EXERCISE SET |
a. In the essay on the Gujarat violence below, how many Muslims are said to live in India?
b. List every one of Fascism's previously failed projects that the essay on the Gujarat violence below names.
c. Carry on the essay on the Gujarat violence below, starting after its final sentence.

PAGE TEXT |
========================================================================

How else can you explain the project of trying to disenfranchise, drive out or exterminate the second-poorest community in this country, using as your footsoldiers the very poorest (Dalits and Adivasis)? How else can you explain why Dalits in Gujarat, who have been despised, oppressed and treated worse than refuse by the upper castes for thousands of years, have joined hands with their oppressors to turn on those who are only marginally less unfortunate than they themselves? Are they just wage slaves, mercenaries for hire? Is it all right to patronise them and absolve them of responsibility for their own actions? Or am I being obtuse? Perhaps it’s common practice for the unfortunate to vent their rage and hatred on the next most unfortunate, because their real adversaries are inaccessible, seemingly invincible and completely out of range? Because their own leaders have cut loose and are feasting at the high table, leaving them to wander rudderless in the wilderness, spouting nonsense about returning to the Hindu fold. (The first step, presumably, towards founding a Global Hindu Empire, as realistic a goal as Fascism’s previously failed projects—the restoration of Roman Glory, the purification of the German race or the establishment of an Islamic Sultanate.)
One hundred and thirty million Muslims live in India. Hindu fascists regard them as legitimate prey. Do people like Modi and Bal Thackeray think that the world will stand by and watch while they’re liquidated in a ‘civil war?’ Press reports say that the European Union and several other countries have condemned what happened in Gujarat and likened it to Nazi rule. The Indian government’s portentous response is that foreigners should not use the Indian media to comment on what is an ‘internal matter’ (like the chilling goings-on in Kashmir?). What next? Censorship? Closing down the Internet? Blocking international calls? Killing the wrong ‘terrorists’ and fudging the dna samples? There is no terrorism like State terrorism.

========================================================================

SUPPLIED MATERIAL |
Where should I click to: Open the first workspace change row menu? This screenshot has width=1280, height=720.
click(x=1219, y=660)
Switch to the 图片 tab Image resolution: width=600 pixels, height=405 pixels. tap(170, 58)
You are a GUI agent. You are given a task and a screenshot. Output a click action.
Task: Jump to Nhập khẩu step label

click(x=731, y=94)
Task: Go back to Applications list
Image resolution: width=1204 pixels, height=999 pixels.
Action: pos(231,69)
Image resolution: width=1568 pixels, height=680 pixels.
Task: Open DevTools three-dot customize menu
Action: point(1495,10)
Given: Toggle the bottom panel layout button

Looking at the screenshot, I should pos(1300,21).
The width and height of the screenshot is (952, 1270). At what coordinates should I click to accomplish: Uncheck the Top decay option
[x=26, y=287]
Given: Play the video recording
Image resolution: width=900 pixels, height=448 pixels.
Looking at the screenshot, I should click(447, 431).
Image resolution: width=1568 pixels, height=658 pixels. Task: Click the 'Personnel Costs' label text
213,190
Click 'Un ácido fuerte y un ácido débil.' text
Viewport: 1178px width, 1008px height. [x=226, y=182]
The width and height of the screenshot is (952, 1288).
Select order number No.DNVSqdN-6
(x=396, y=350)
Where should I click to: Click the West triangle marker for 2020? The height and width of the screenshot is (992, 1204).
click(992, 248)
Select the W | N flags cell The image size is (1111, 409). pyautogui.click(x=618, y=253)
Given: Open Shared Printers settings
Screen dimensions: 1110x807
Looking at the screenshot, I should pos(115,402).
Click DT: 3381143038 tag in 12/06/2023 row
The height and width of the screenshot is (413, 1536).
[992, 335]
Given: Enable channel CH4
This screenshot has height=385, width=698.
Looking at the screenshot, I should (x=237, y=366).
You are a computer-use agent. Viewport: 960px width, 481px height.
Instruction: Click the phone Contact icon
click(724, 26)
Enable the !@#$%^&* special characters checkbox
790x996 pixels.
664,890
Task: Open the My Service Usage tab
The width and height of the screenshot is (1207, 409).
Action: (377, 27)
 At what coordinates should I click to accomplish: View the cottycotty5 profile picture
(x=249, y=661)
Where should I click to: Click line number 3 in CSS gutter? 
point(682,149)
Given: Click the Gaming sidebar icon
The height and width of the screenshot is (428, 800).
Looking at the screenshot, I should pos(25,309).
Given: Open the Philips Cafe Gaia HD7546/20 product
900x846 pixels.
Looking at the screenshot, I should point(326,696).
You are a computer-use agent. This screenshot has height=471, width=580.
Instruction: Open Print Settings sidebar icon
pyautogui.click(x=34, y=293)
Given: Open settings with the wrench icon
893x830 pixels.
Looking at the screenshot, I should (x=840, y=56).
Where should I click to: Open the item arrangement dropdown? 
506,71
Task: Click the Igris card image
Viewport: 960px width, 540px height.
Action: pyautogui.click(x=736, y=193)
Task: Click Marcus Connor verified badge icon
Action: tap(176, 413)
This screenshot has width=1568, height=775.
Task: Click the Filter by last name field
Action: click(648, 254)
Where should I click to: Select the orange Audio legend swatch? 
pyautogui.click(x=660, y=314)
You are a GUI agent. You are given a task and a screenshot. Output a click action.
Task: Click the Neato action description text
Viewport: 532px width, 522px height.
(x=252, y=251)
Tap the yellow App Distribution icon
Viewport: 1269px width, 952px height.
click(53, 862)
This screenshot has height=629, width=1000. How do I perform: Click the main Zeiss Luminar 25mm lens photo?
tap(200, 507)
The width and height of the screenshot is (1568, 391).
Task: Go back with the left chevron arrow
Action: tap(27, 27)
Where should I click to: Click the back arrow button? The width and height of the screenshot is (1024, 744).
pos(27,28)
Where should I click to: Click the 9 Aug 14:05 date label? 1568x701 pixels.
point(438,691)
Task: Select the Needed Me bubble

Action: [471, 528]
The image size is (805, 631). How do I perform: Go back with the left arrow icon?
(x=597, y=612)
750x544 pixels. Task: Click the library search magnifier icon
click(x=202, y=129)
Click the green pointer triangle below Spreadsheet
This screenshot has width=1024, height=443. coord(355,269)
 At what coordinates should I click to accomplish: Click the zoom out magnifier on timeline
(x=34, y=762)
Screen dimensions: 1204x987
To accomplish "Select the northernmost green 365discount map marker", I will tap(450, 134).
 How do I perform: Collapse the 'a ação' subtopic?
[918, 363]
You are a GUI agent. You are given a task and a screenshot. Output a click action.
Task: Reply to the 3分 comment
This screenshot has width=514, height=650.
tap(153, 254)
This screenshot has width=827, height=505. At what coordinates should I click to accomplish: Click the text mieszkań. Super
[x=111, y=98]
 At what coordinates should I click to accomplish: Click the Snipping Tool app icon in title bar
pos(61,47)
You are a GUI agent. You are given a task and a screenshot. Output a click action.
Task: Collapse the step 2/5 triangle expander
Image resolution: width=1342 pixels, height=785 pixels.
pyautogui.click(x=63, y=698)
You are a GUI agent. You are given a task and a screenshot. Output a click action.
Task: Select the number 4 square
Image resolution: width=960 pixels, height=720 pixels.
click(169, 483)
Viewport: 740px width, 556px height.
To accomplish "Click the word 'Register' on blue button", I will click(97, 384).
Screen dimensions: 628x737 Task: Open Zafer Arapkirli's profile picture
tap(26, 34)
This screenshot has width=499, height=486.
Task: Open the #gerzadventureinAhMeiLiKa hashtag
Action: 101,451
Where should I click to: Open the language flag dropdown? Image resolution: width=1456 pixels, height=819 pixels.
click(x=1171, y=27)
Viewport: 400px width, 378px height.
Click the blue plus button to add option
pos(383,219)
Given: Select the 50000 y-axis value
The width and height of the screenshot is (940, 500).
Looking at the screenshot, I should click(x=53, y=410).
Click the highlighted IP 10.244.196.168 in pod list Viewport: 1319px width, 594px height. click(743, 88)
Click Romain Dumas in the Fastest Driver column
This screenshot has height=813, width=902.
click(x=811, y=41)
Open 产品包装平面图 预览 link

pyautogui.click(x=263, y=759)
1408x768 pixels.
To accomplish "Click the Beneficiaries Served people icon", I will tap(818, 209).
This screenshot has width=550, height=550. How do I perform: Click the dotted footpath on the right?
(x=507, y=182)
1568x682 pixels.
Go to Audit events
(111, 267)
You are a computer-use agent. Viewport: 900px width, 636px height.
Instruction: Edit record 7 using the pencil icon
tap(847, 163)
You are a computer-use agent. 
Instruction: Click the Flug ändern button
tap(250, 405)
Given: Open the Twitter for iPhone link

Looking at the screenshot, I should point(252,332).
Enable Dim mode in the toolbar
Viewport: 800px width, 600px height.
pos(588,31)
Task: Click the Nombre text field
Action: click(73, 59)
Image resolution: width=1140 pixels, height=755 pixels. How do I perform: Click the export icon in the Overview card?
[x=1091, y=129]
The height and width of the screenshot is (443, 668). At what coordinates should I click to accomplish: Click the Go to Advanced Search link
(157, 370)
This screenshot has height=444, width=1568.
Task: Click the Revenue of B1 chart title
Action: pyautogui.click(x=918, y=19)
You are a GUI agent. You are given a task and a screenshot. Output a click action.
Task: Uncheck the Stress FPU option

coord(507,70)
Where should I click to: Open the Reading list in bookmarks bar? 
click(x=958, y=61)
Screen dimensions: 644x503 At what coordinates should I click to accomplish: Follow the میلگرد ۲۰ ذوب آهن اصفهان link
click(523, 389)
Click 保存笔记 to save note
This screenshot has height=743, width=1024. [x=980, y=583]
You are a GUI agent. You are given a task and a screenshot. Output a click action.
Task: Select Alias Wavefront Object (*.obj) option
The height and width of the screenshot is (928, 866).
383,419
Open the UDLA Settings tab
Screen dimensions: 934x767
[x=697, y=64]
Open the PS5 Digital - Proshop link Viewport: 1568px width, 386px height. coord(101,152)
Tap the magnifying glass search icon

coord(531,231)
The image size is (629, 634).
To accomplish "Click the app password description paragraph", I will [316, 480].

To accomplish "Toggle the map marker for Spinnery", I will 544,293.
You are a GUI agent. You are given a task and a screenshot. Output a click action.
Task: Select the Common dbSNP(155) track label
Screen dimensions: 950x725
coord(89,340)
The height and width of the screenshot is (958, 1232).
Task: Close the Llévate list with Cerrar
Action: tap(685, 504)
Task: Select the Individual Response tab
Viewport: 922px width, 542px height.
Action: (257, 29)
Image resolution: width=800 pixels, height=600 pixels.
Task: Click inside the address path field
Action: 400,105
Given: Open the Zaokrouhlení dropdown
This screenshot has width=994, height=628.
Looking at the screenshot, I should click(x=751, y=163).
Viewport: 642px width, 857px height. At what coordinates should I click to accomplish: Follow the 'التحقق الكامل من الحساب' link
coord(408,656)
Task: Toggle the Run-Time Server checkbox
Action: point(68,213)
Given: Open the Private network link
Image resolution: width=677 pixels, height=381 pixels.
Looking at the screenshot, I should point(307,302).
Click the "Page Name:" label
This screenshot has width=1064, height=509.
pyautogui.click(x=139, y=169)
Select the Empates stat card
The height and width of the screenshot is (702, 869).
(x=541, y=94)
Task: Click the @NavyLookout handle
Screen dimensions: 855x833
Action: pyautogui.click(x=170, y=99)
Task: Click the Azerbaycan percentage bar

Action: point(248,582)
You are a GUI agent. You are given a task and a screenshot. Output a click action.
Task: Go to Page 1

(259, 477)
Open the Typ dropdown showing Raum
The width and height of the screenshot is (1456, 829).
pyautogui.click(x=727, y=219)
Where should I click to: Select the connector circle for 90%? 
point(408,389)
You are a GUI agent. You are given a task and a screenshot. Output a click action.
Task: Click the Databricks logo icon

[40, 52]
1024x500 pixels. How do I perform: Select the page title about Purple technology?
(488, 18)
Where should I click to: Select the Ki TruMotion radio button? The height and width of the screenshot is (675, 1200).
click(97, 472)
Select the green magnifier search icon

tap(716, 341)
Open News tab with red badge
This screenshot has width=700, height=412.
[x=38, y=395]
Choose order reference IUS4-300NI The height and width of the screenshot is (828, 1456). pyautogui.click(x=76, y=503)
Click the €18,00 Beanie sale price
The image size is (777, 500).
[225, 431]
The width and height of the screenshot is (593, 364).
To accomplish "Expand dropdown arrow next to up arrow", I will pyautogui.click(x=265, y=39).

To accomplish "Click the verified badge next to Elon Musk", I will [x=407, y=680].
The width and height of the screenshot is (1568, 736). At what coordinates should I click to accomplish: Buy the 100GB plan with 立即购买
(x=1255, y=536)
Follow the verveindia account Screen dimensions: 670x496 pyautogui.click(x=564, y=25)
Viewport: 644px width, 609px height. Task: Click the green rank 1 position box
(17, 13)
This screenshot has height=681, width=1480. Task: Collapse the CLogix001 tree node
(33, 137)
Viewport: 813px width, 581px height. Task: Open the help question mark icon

========================================================================

RESPONSES FOR EACH TASK |
a. One hundred and thirty million.

b.
- The restoration of Roman Glory
- The purification of the German race
- The establishment of an Islamic Sultanate

c.
But who will take them on? Their fascist cant can perhaps be dented by some blood and thunder from the Opposition. So far only Laloo Yadav of Bihar has shown himself to be truly passionate: “Kaun mai ka lal kehta hai ki yeh Hindu rashtra hai? Usko yahan bhej do, chhati phad doonga!” (Which mother’s son says this is a Hindu Nation? Send him here, I’ll tear his chest open.)
Unfortunately there’s no quick fix. Fascism itself can only be turned away if all those who are outraged by it show a commitment to social justice that equals the intensity of their indignation.
Are we ready to get off our starting blocks? Are we ready, many millions of us, to rally not just on the streets, but at work and in schools and in our homes, in every decision we take, and every choice we make?
Or not just yet…
If not, then years from now, when the rest of the world has shunned us (as it should), like the ordinary citizens of Hitler’s Germany, we too will learn to recognise revulsion in the gaze of our fellow human beings. We too will find ourselves unable to look our own children in the eye, for the shame of what we did and did not do. For the shame of what we allowed to happen.
This is us. In India. Heaven help us make it through the night.